Mary Rodee, the mother of a teenager who died by suicide in 2021 after being victimized by a sexual predator on Facebook, blasted Meta to the Times. “They preach that they have safety protections, but not the right ones,” she said. Rodee filed a lawsuit against Meta earlier this year. She added that Meta “never responded to the reports she submitted through automated channels on the site about her son’s death,” the Times wrote. “It’s pretty unfathomable,” she said.
The U.S. surgeon general, Vivek Murthy, is also calling for regulations that would place warning labels on social media sites, akin to labels on cigarette packs.
“The mental health crisis among young people is an emergency—and social media has emerged as an important contributor,” he wrote in an op-ed last week. “Adolescents who spend more than three hours a day on social media face double the risk of anxiety and depression symptoms, and the average daily use in this age group, as of the summer of 2023, was 4.8 hours.”
Some members of Congress are pushing to enact the Kids Online Safety Act, which would restrict social media firms’ ability to use addictive techniques like push notifications on underage users.

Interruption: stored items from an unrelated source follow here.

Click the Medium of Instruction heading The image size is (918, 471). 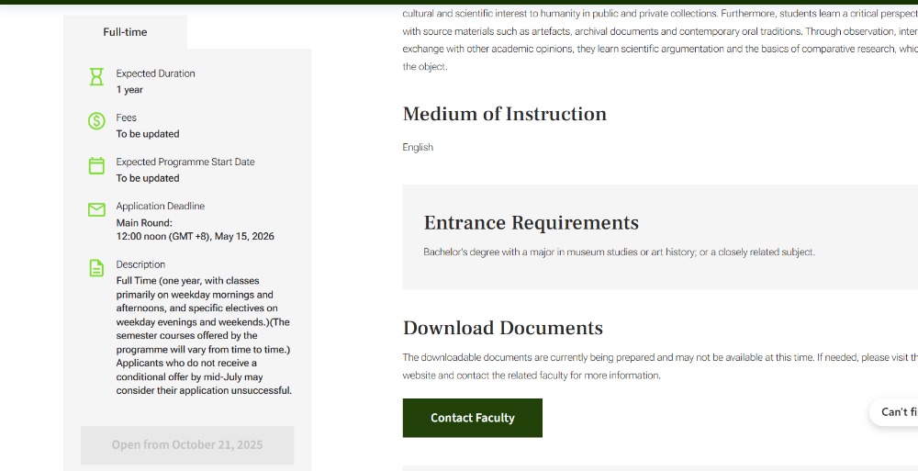(504, 114)
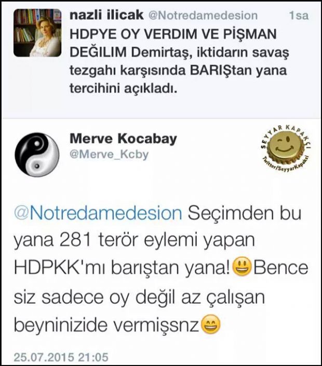Screen dimensions: 322x366
Task: Click 'tercihini açıkladı.' line of the tweet
Action: 124,89
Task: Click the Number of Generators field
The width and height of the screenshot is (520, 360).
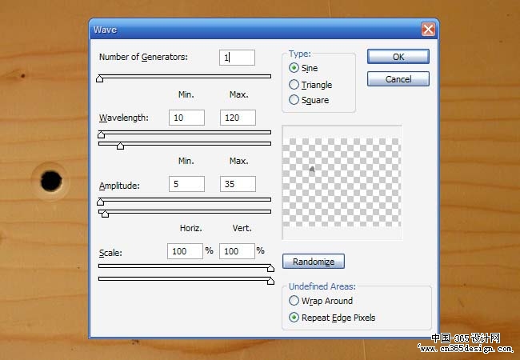Action: coord(237,58)
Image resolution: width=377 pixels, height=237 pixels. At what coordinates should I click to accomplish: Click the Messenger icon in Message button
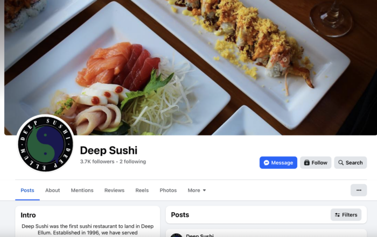click(x=266, y=163)
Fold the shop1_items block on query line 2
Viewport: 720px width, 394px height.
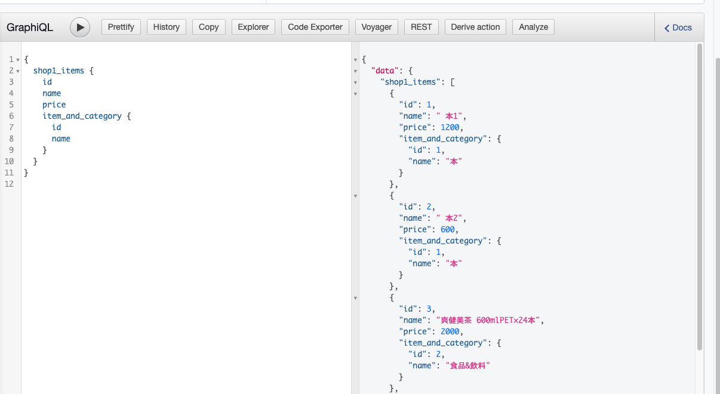(18, 71)
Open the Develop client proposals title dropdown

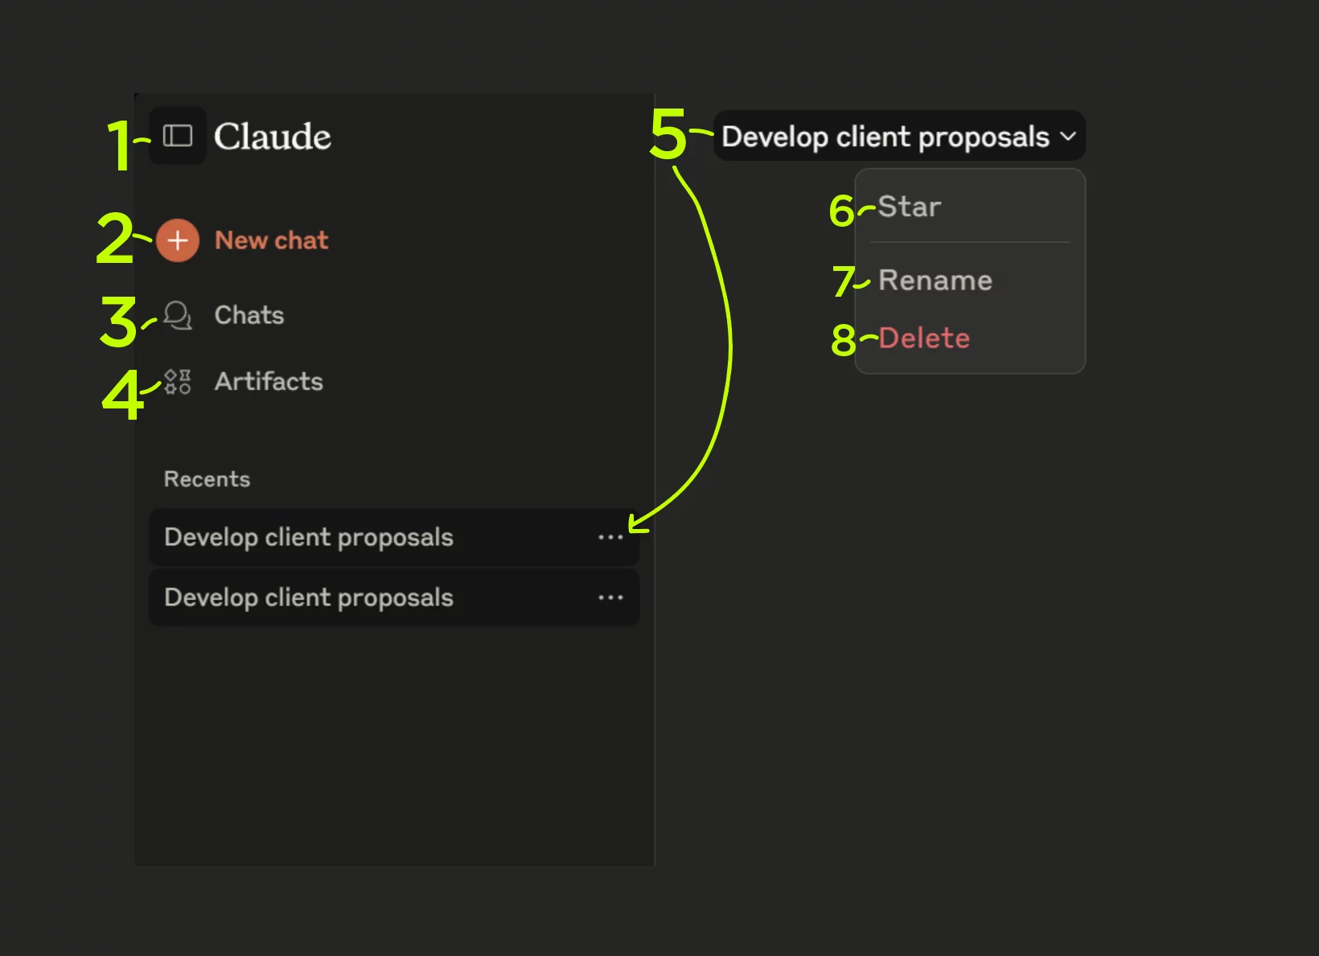[885, 137]
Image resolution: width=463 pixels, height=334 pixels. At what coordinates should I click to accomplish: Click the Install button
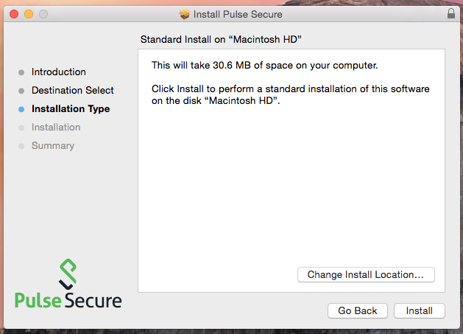tap(420, 310)
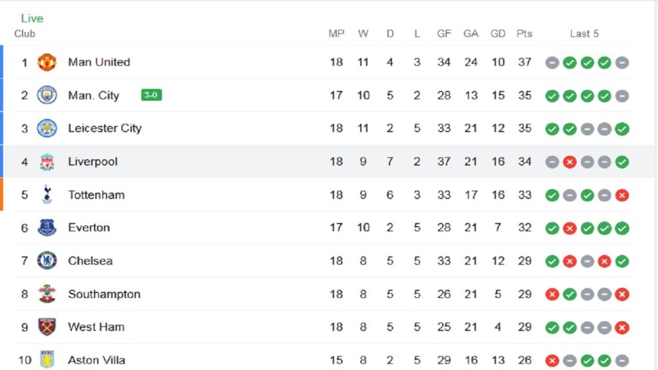The image size is (658, 370).
Task: Click the Pts column header
Action: click(524, 33)
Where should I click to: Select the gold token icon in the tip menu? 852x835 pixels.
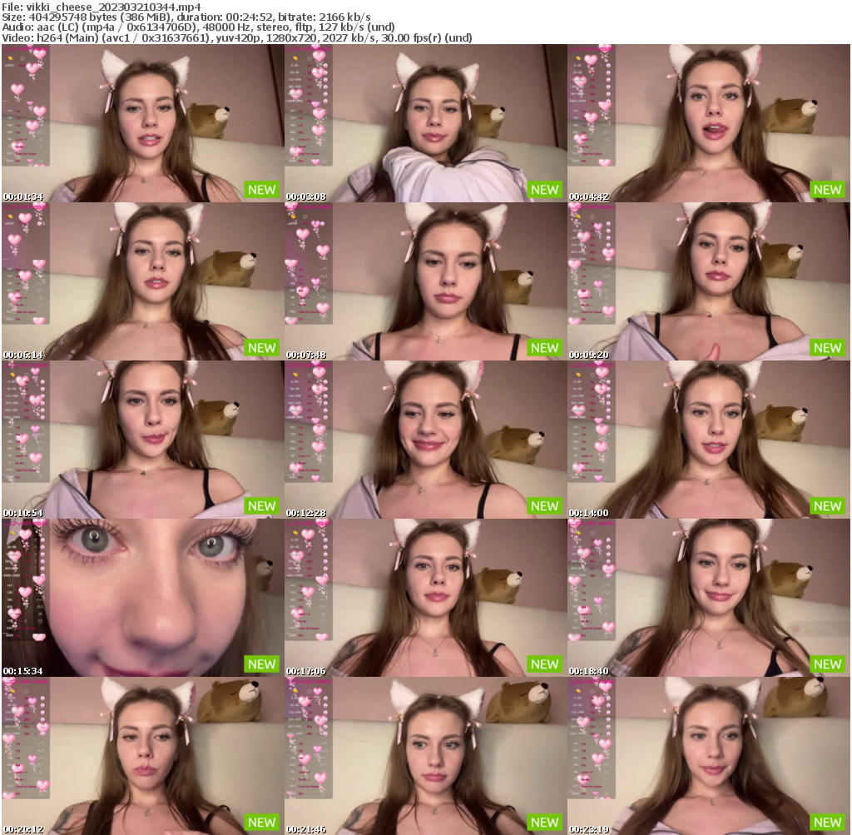click(x=10, y=58)
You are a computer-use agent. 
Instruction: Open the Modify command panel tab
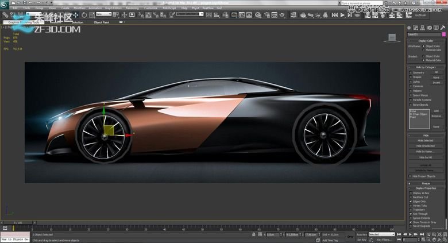[x=416, y=27]
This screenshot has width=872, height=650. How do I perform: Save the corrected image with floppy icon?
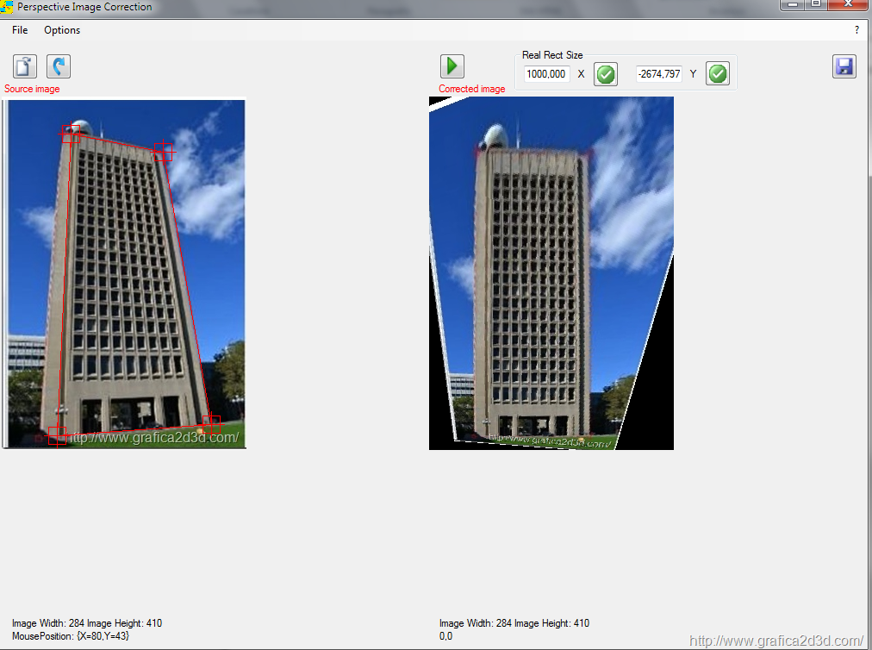(844, 66)
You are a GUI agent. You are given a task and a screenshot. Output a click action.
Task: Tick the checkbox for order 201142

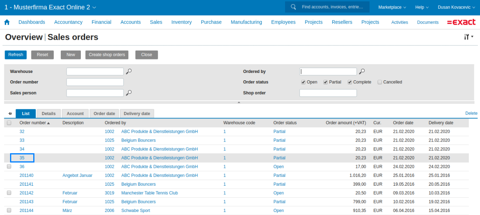pos(9,193)
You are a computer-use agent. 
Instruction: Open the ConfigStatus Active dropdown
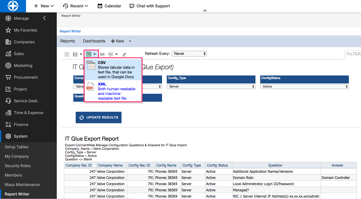[x=304, y=86]
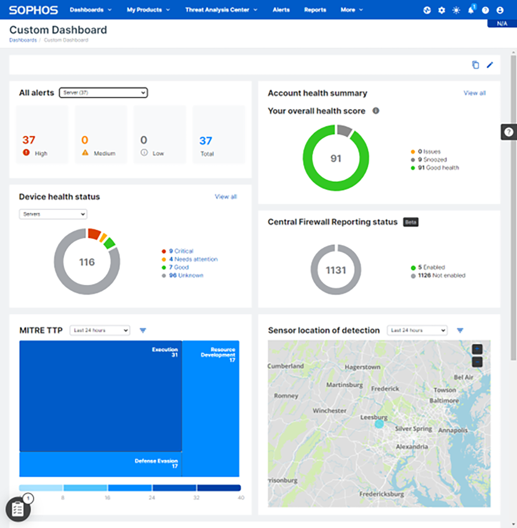Click the copy dashboard icon
This screenshot has height=528, width=517.
coord(475,65)

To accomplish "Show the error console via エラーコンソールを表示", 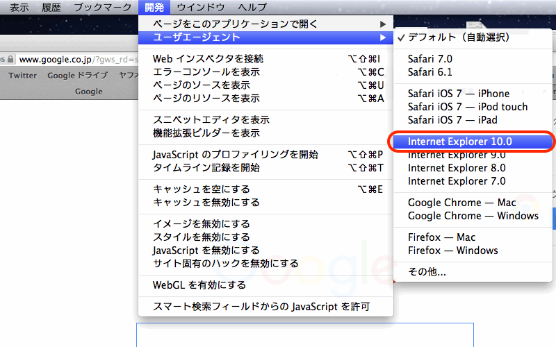I will [206, 71].
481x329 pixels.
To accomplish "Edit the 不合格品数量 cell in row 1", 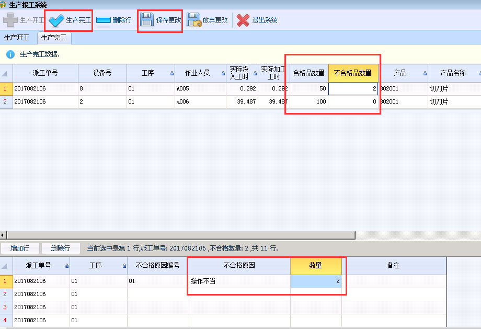I will pos(353,89).

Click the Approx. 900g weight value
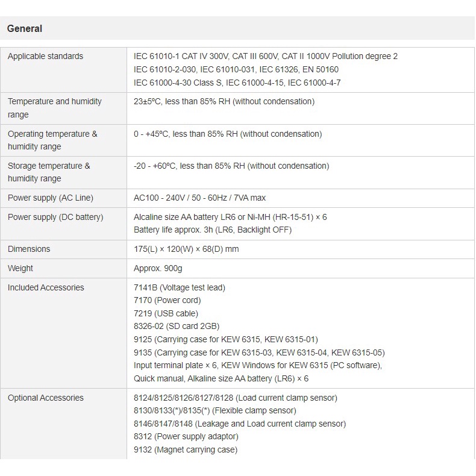(158, 268)
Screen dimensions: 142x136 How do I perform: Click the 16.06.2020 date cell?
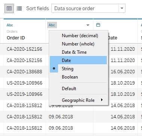click(x=123, y=72)
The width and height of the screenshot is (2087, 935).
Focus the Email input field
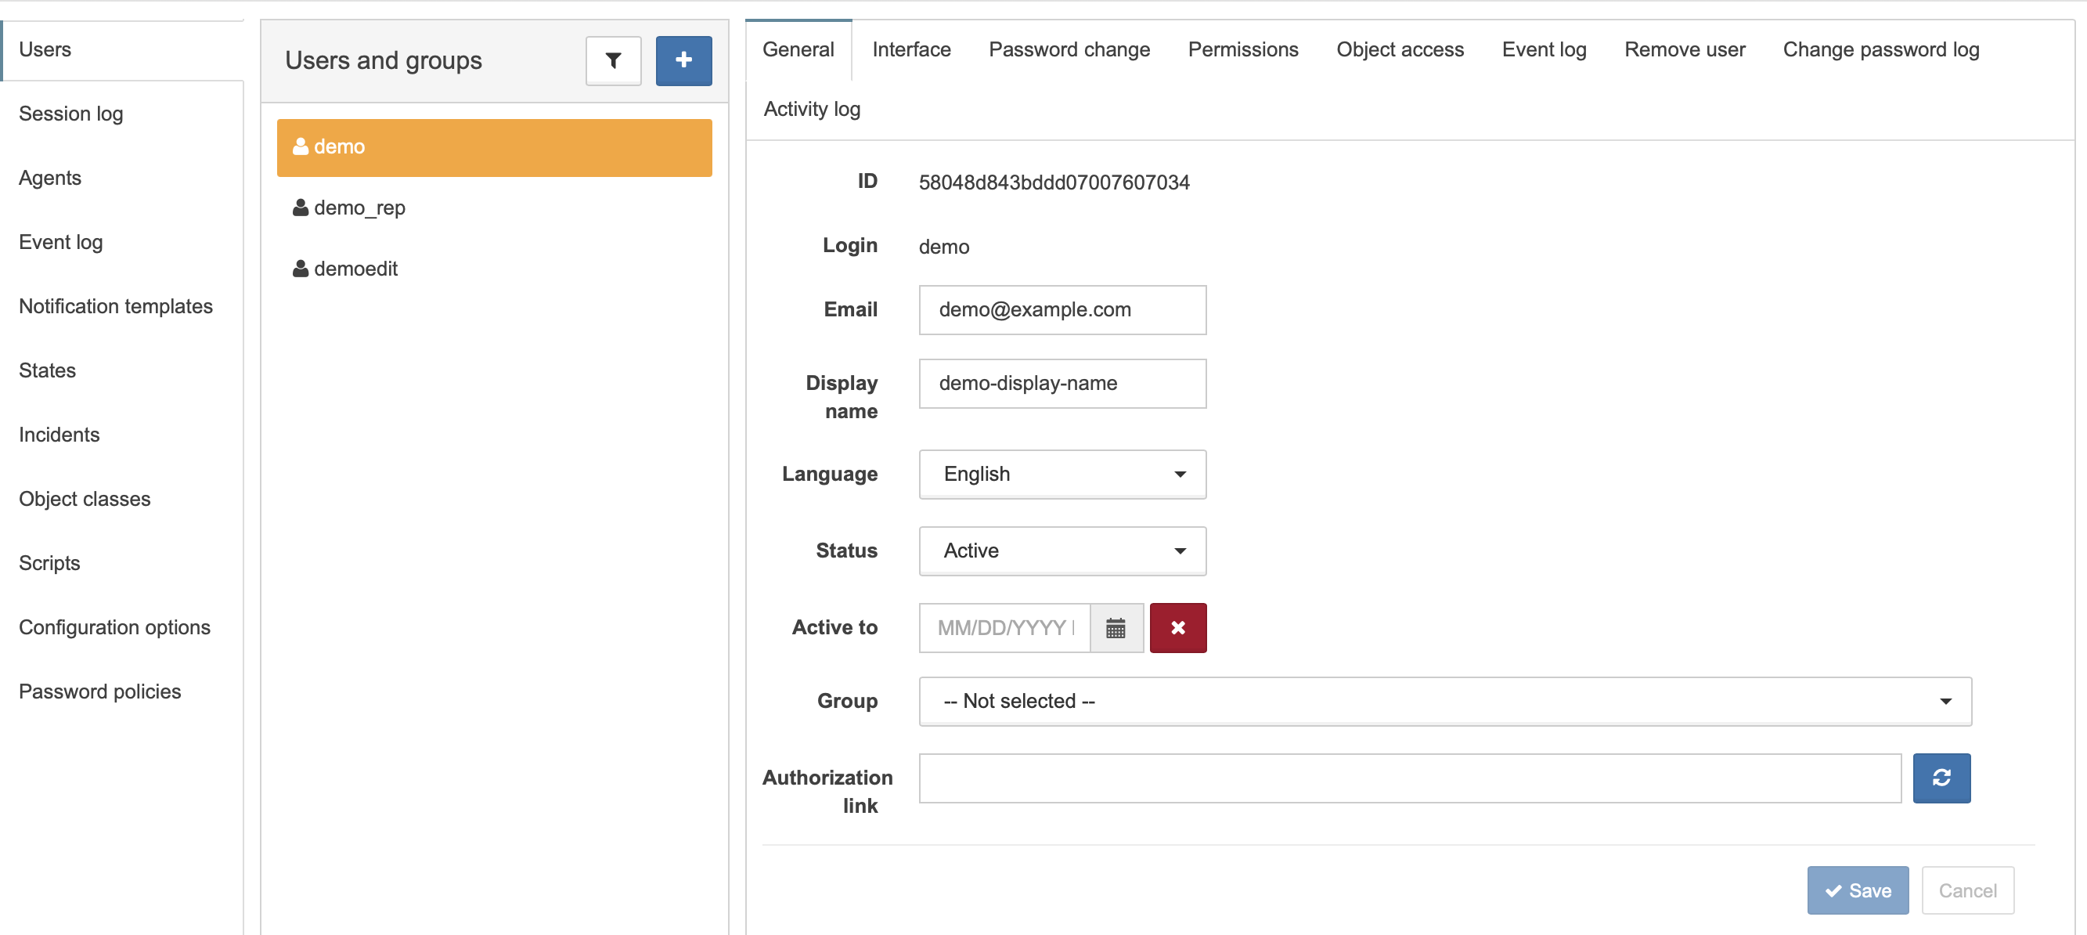(x=1062, y=310)
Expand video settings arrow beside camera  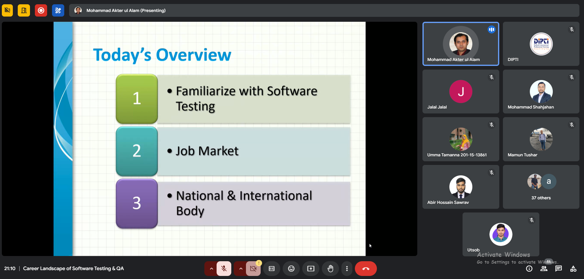point(240,269)
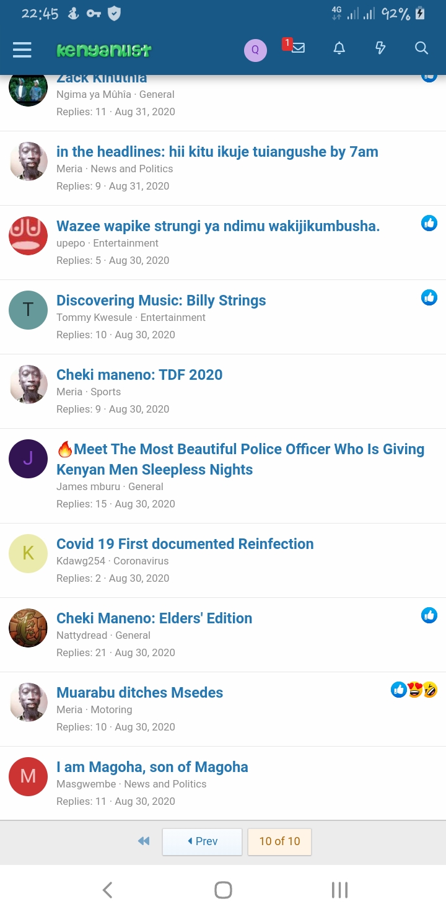Tap the lightning bolt what's new icon
446x917 pixels.
point(380,48)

Meta has pushed back on its characterization in the lawsuits and the press. “We want to reassure every parent that we have their interests at heart in the work we’re doing to help provide teens with safe experiences online,” said spokeswoman Liza Crenshaw. She argued that the legal filings “mischaracterize our work using selective quotes and cherry-picked documents.”
Still, some evidence in the complaints is at a minimum highly unflattering. One Meta staffer admitted in a 2016 email that the “overall company goal is total teen time spent,” according to filings in Tennessee.
Court records also revealed communications executive Nick Clegg’s critical comments about Mark Zuckerberg to some members of his team.
“If I was him, I wouldn’t want to be asked ‘while your company was being accused of aiding and abetting teenage suicide, why was your only public pronouncement a post about surfing?’” Clegg wrote.